XML 30 R16.htm IDEA: XBRL DOCUMENT v3.21.1
Note 7 - Income Taxes
3 Months Ended
Mar. 31, 2021
Notes to Financial Statements  
Income Tax Disclosure [Text Block]

NOTE 7—INCOME TAXES:

 

The provision for income taxes for the three months ended March 31, 2021 was $5,185, or 16.4% of earnings before income taxes based on the actual year-to-date effective rate for this period. The income tax provision for interim periods is generally determined using an estimate of the Company's annual effective tax rate, and adjusted for discrete items, if any, in the relevant period. However, given current and expected operating activities during the year, considering the significant benefit from excess percentage depletion, estimating a reliable annual effective tax rate has become difficult as small changes in forecasted results can produce significant changes to the Company's annual effective tax rate. Therefore, the Company has determined that the actual year-to-date effective tax rate is the best estimate for the reporting period ended March 31, 2021. The Company will continue to utilize this methodology until reliable estimates of the annual effective tax rate can be made. The effective tax rate for the three months ended March 31, 2021 differs from the U.S. federal statutory rate of 21%, primarily due to the income tax benefit for excess percentage depletion, offset by the impact of tax expense related to compensation.

 

During the three months ended March 31, 2020, the Company evaluated the impact of the Coronavirus Aid, Relief, and Economic Security Act (“CARES Act”), which had various income tax related provisions, including temporary net operating loss carryback and limitation measures, a relaxation of the limitation on interest deductions, the postponement of statutory filing dates, and a technical correction of the 2017 Tax Cuts and Jobs Act related to qualified improvement property. The CARES Act increased the amount of deductible interest from 30% of adjusted taxable income to 50% for tax years 2019 and 2020, which generated a cash tax benefit, but also reduced the base of earnings upon which percentage depletion was computed. The effective tax rate for the three months ended March 31, 2020 was 44.6%, which differed from the U.S. federal statutory rate of 21%, primarily due to discrete income tax charges related to equity compensation and the effect of the CARES Act as noted above, partially offset by the benefit anticipated for excess percentage depletion.

 

The Company utilizes the “more likely than not” standard in recognizing a tax benefit in its financial statements.

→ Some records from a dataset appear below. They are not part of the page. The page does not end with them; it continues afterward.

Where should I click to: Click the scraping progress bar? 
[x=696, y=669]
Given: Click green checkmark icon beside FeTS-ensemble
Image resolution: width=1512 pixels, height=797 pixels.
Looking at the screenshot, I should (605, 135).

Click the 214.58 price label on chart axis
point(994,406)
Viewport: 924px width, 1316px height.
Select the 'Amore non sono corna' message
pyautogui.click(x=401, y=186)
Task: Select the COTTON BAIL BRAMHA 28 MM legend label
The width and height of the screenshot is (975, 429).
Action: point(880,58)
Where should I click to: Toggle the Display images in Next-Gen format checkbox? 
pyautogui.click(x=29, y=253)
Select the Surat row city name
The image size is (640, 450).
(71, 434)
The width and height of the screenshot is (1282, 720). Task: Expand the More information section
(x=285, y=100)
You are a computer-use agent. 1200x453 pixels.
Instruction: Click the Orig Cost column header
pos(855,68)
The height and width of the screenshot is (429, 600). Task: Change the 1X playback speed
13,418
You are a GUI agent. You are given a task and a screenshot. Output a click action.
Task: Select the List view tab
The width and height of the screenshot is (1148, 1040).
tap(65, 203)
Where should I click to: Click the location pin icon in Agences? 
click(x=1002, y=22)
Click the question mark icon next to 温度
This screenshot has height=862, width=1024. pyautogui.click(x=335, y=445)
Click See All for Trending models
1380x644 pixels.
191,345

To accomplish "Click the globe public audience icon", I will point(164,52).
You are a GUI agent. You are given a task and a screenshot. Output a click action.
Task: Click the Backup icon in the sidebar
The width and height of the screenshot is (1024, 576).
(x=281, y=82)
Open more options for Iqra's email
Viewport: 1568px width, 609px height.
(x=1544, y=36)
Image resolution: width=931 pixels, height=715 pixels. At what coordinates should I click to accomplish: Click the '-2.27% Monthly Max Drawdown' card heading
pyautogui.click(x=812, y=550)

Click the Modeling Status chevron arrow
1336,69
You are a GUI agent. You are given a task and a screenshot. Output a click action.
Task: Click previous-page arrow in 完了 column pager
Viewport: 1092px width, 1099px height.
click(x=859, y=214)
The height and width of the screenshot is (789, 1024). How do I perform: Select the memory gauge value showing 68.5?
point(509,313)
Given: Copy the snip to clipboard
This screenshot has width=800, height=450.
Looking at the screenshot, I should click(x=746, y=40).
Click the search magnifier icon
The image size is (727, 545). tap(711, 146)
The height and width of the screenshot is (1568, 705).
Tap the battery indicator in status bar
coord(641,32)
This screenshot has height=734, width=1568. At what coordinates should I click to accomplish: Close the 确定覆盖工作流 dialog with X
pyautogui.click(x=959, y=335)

For the three months ended March 31, 2021 and the year ended December 31, 2020, the Company did not have any unrecognized tax benefits. 

 

The Company is subject to taxation in the United States and its various states, as well as Canada and its various provinces. Under the provisions of the tax matters agreement entered into between the Company and its former parent on November 28, 2017 (the “TMA”), certain subsidiaries of the Company are subject to examination for period January 1, 2017 through November 28, 2017. Furthermore, the Company is subject to examination for the period November 28, 2017 through  December 31, 2020 for federal and state returns.